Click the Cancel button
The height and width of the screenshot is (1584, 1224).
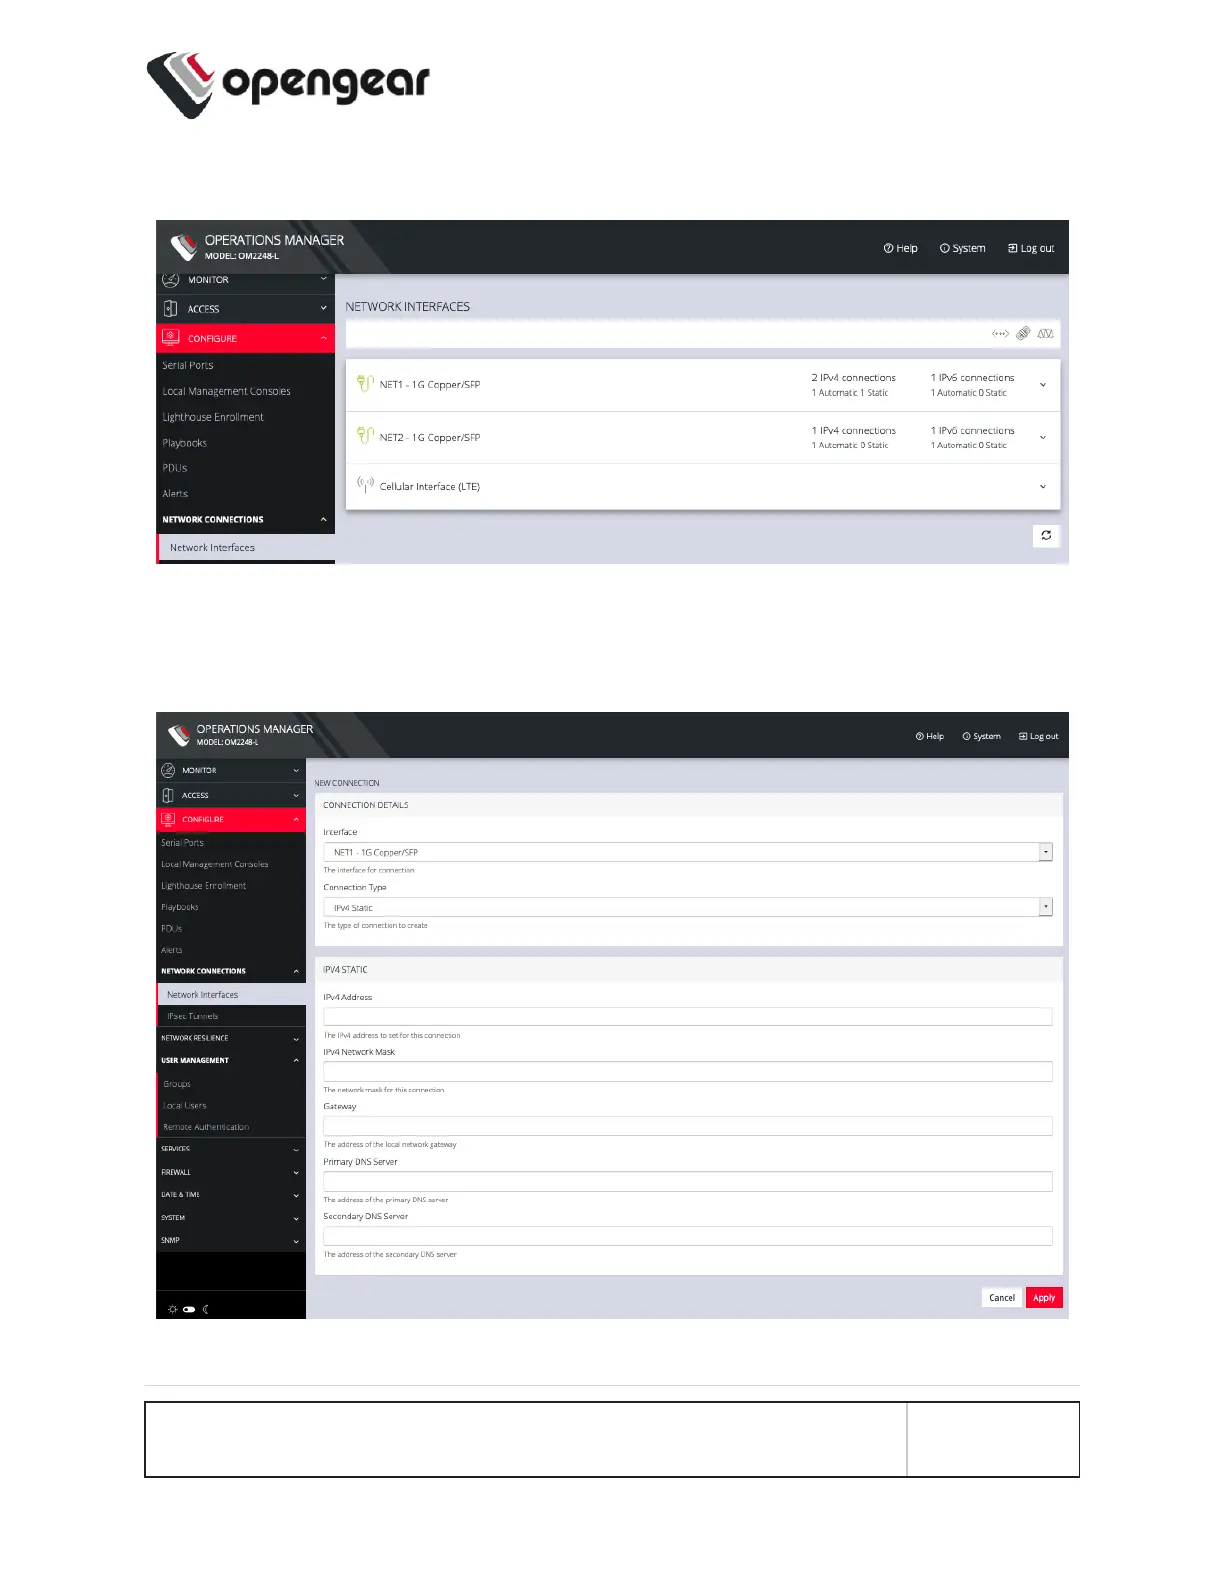pos(1002,1298)
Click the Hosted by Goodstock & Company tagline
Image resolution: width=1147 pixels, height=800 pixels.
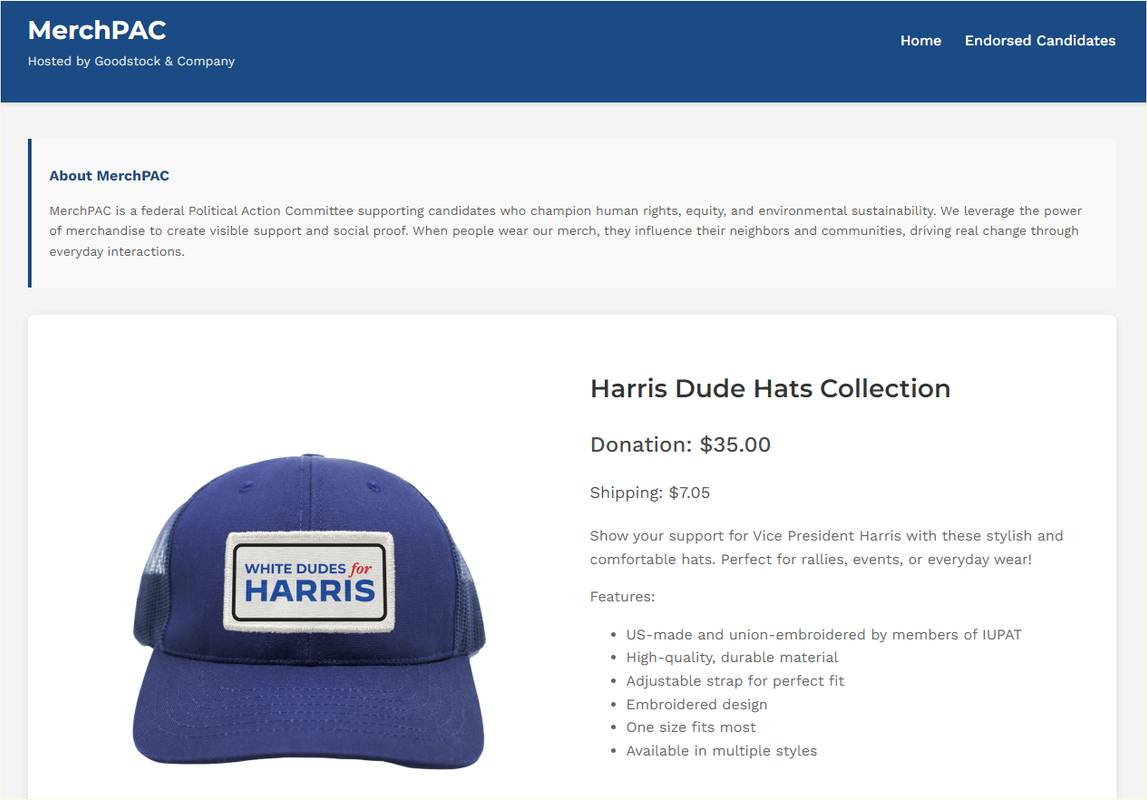click(131, 61)
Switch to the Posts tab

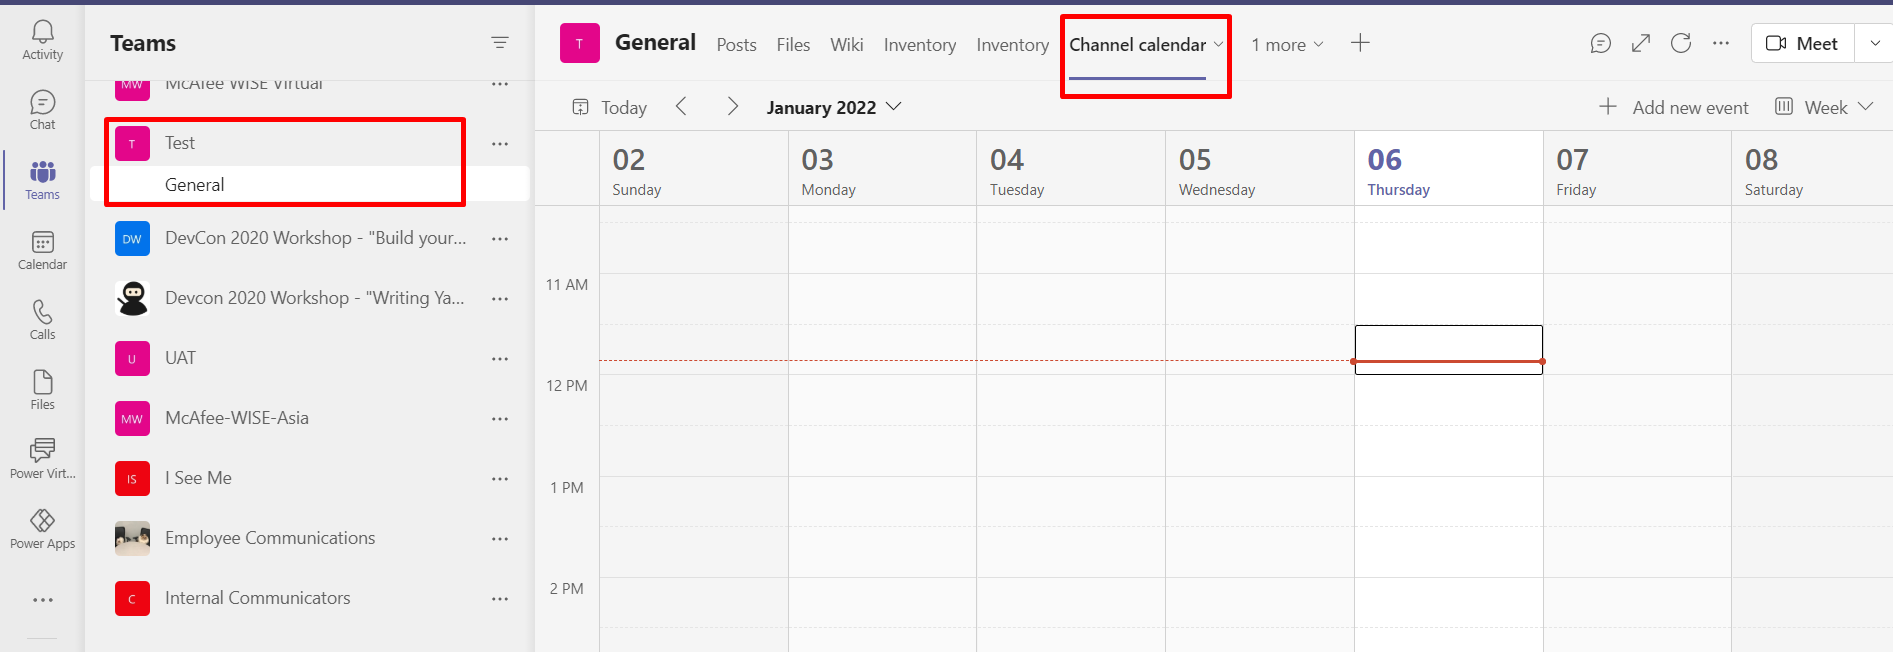[736, 44]
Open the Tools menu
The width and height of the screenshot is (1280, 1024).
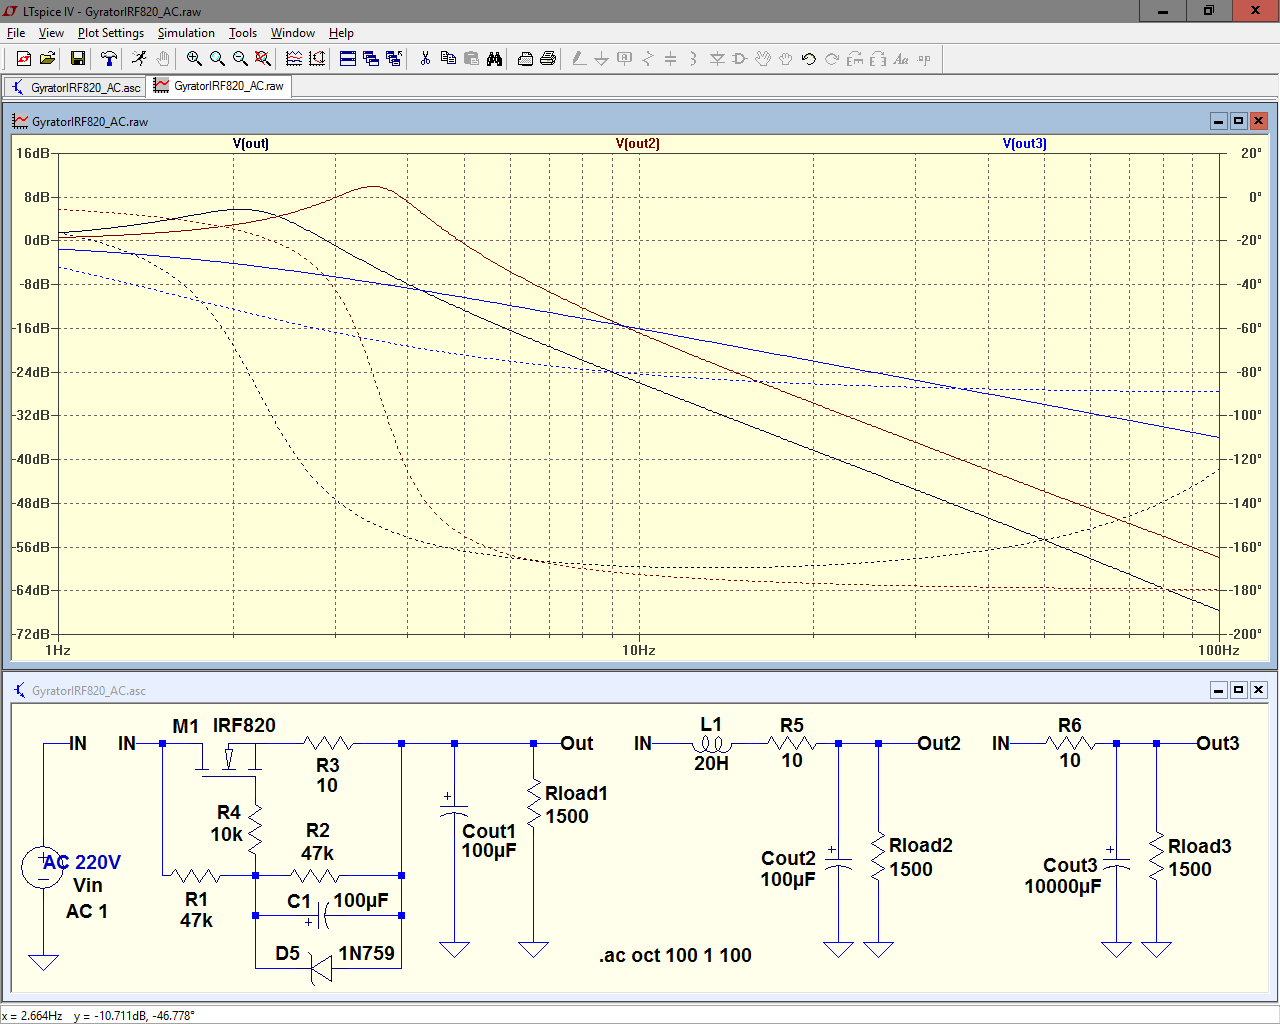point(242,33)
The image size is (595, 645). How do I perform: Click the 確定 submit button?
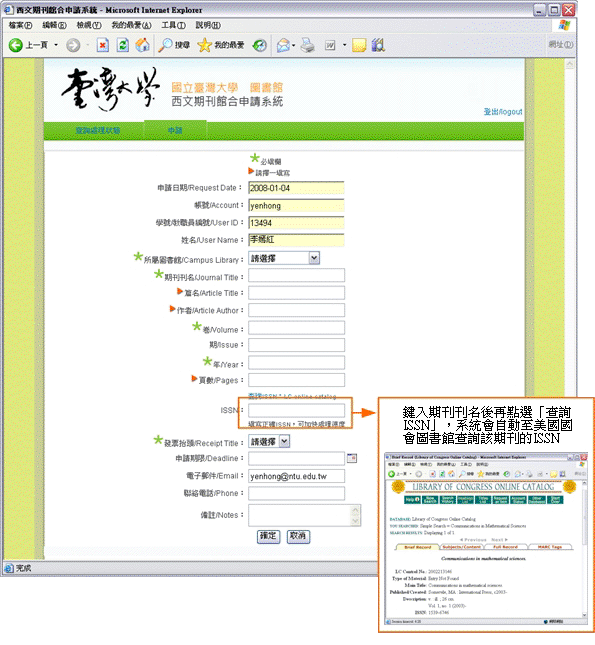click(268, 536)

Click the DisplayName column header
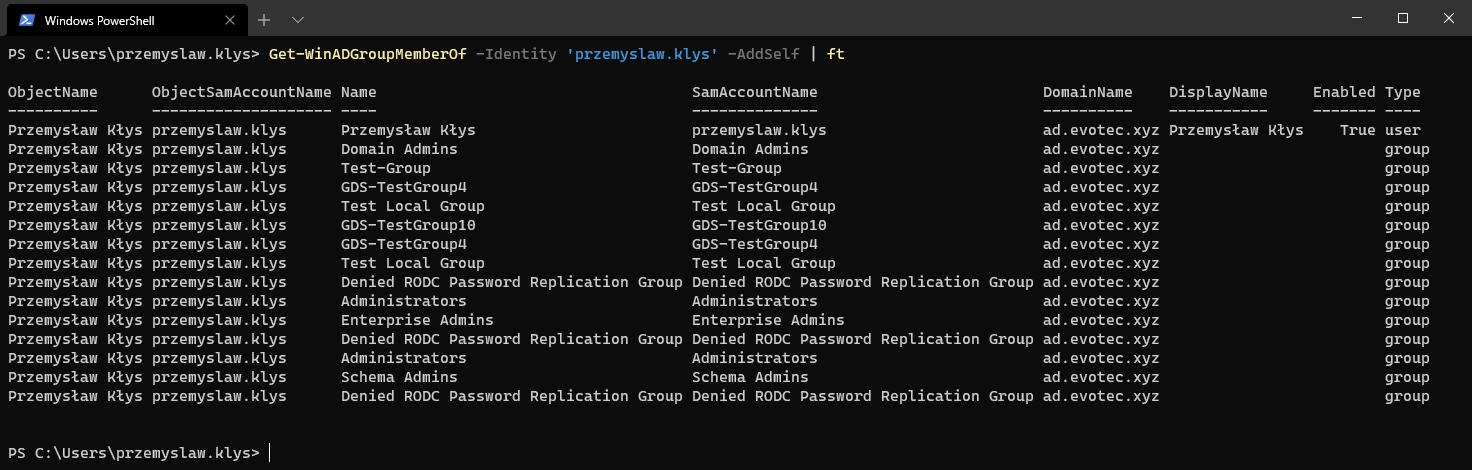[1218, 92]
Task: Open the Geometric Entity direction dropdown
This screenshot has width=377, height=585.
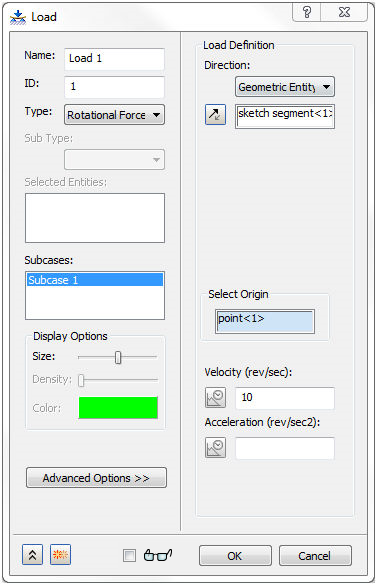Action: 285,87
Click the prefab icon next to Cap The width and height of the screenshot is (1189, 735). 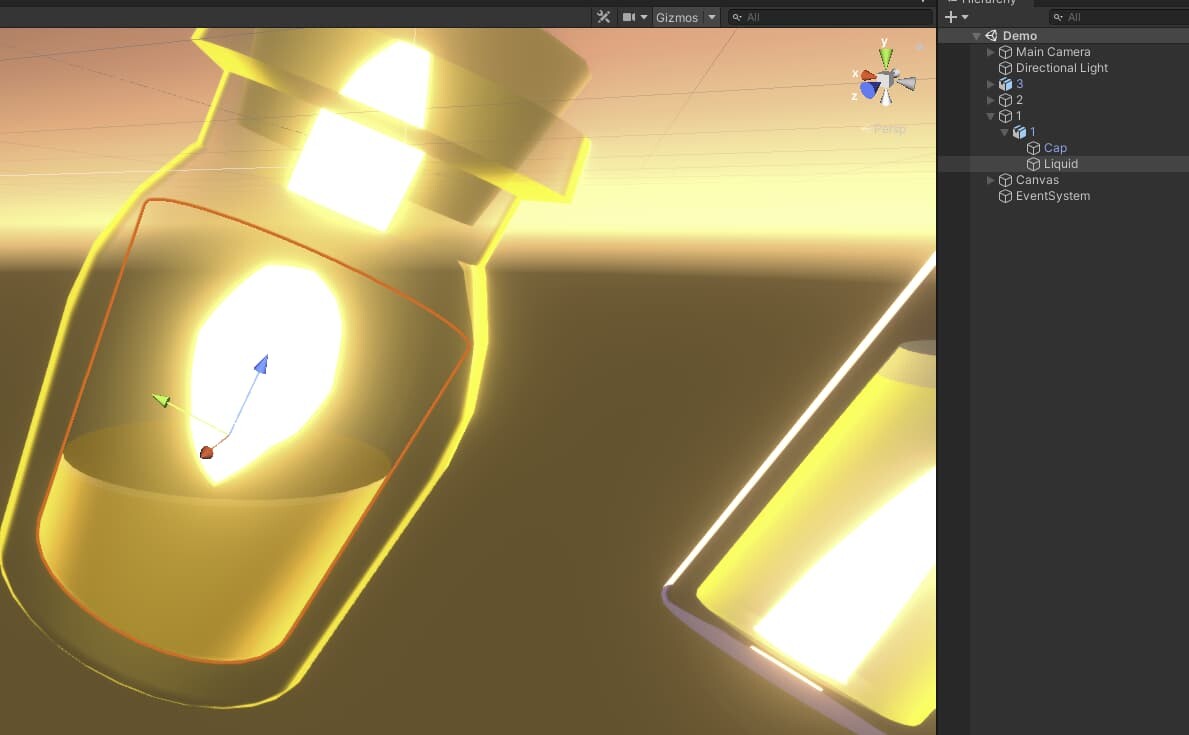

──────

The pictures in the entries should be left out; output everything else exactly.

(OUTPUT):
Click the Cancel button
The height and width of the screenshot is (1584, 1224).
pos(1002,1298)
Click the Hosted by Goodstock & Company tagline
Image resolution: width=1147 pixels, height=800 pixels.
click(131, 61)
Switch to the Posts tab

[736, 44]
Open the Tools menu
The width and height of the screenshot is (1280, 1024).
point(242,33)
The image size is (595, 645). How do I perform: Click the 確定 submit button?
click(268, 536)

Click the DisplayName column header
[1218, 92]
Task: Open the Geometric Entity direction dropdown
This screenshot has width=377, height=585.
Action: 285,87
Click the prefab icon next to Cap The width and height of the screenshot is (1189, 735). 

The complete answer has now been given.